Task statement:
Write out every line of the data below exactly as given.

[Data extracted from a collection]
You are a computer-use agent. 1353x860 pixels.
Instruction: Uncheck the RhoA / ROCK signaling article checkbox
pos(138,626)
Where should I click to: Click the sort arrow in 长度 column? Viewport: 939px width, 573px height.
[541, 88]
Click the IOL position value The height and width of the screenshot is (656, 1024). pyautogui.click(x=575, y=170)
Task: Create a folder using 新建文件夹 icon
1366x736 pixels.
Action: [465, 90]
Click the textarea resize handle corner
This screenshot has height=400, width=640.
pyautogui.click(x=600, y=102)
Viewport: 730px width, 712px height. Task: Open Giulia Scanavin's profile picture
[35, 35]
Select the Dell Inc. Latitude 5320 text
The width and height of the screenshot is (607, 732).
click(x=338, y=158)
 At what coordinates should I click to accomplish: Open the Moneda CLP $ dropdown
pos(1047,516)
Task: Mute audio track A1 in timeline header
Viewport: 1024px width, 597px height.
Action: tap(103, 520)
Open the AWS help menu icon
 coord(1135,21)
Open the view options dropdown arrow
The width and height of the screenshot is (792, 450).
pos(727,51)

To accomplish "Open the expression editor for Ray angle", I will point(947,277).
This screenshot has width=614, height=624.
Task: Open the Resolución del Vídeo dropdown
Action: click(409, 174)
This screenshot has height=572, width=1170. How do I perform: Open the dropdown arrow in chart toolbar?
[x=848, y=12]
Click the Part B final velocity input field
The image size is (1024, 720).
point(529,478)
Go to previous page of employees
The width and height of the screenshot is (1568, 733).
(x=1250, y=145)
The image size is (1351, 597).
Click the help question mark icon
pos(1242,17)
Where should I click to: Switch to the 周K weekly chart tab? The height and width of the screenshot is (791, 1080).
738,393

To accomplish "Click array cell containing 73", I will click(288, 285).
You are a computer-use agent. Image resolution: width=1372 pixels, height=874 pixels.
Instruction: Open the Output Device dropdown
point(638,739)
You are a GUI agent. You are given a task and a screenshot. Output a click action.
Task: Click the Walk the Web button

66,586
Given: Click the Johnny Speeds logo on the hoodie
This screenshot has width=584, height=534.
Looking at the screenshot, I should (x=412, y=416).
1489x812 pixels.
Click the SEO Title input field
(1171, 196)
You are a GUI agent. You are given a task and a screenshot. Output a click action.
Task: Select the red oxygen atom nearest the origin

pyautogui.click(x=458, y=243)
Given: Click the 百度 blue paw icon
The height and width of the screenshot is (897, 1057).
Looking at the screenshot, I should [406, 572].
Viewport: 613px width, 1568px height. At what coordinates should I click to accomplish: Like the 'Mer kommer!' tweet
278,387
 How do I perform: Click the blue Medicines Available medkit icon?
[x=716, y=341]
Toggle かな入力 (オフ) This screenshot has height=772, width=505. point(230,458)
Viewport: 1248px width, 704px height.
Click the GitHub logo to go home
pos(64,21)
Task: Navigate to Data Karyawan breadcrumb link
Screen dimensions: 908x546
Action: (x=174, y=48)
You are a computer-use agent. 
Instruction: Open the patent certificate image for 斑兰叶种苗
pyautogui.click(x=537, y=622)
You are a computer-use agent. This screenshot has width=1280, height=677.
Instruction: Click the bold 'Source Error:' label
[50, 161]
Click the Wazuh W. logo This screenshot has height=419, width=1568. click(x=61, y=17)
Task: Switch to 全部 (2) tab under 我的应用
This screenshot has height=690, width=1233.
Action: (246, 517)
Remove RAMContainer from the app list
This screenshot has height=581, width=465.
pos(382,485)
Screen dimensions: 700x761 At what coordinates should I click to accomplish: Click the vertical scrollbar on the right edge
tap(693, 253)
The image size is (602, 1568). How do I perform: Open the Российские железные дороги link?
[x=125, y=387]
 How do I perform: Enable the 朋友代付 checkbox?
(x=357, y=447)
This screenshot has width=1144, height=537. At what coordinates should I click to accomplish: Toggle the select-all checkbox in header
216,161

Result of this task:
You are a computer-use agent. 1353x860 pixels.
Instruction: Uncheck the RhoA / ROCK signaling article checkbox
pos(138,626)
Where should I click to: Click the sort arrow in 长度 column? Viewport: 939px width, 573px height.
[541, 88]
Click the IOL position value The height and width of the screenshot is (656, 1024). pyautogui.click(x=575, y=170)
Task: Create a folder using 新建文件夹 icon
1366x736 pixels.
Action: [465, 90]
Click the textarea resize handle corner
This screenshot has height=400, width=640.
pyautogui.click(x=600, y=102)
Viewport: 730px width, 712px height. Task: Open Giulia Scanavin's profile picture
[35, 35]
Select the Dell Inc. Latitude 5320 text
The width and height of the screenshot is (607, 732).
click(x=338, y=158)
 At what coordinates should I click to accomplish: Open the Moneda CLP $ dropdown
pos(1047,516)
Task: Mute audio track A1 in timeline header
Viewport: 1024px width, 597px height.
Action: tap(103, 520)
Open the AWS help menu icon
 coord(1135,21)
Open the view options dropdown arrow
The width and height of the screenshot is (792, 450).
pos(727,51)

To accomplish "Open the expression editor for Ray angle", I will point(947,277).
This screenshot has width=614, height=624.
Task: Open the Resolución del Vídeo dropdown
Action: click(409, 174)
This screenshot has height=572, width=1170. How do I perform: Open the dropdown arrow in chart toolbar?
[x=848, y=12]
Click the Part B final velocity input field
The image size is (1024, 720).
point(529,478)
Go to previous page of employees
The width and height of the screenshot is (1568, 733).
(x=1250, y=145)
The image size is (1351, 597).
Click the help question mark icon
pos(1242,17)
Where should I click to: Switch to the 周K weekly chart tab? The height and width of the screenshot is (791, 1080).
738,393

To accomplish "Click array cell containing 73", I will click(288, 285).
You are a computer-use agent. Image resolution: width=1372 pixels, height=874 pixels.
Instruction: Open the Output Device dropdown
point(638,739)
You are a GUI agent. You are given a task and a screenshot. Output a click action.
Task: Click the Walk the Web button

66,586
Given: Click the Johnny Speeds logo on the hoodie
This screenshot has width=584, height=534.
Looking at the screenshot, I should (x=412, y=416).
1489x812 pixels.
Click the SEO Title input field
(1171, 196)
You are a GUI agent. You are given a task and a screenshot. Output a click action.
Task: Select the red oxygen atom nearest the origin

pyautogui.click(x=458, y=243)
Given: Click the 百度 blue paw icon
The height and width of the screenshot is (897, 1057).
Looking at the screenshot, I should [406, 572].
Viewport: 613px width, 1568px height. At what coordinates should I click to accomplish: Like the 'Mer kommer!' tweet
278,387
 How do I perform: Click the blue Medicines Available medkit icon?
[x=716, y=341]
Toggle かな入力 (オフ) This screenshot has height=772, width=505. point(230,458)
Viewport: 1248px width, 704px height.
Click the GitHub logo to go home
pos(64,21)
Task: Navigate to Data Karyawan breadcrumb link
Screen dimensions: 908x546
Action: (x=174, y=48)
You are a computer-use agent. 
Instruction: Open the patent certificate image for 斑兰叶种苗
pyautogui.click(x=537, y=622)
You are a computer-use agent. This screenshot has width=1280, height=677.
Instruction: Click the bold 'Source Error:' label
[50, 161]
Click the Wazuh W. logo This screenshot has height=419, width=1568. click(x=61, y=17)
Task: Switch to 全部 (2) tab under 我的应用
This screenshot has height=690, width=1233.
Action: (246, 517)
Remove RAMContainer from the app list
This screenshot has height=581, width=465.
pos(382,485)
Screen dimensions: 700x761 At what coordinates should I click to accomplish: Click the vertical scrollbar on the right edge
tap(693, 253)
The image size is (602, 1568). How do I perform: Open the Российские железные дороги link?
[x=125, y=387]
 How do I perform: Enable the 朋友代付 checkbox?
(x=357, y=447)
This screenshot has width=1144, height=537. At what coordinates should I click to accomplish: Toggle the select-all checkbox in header
216,161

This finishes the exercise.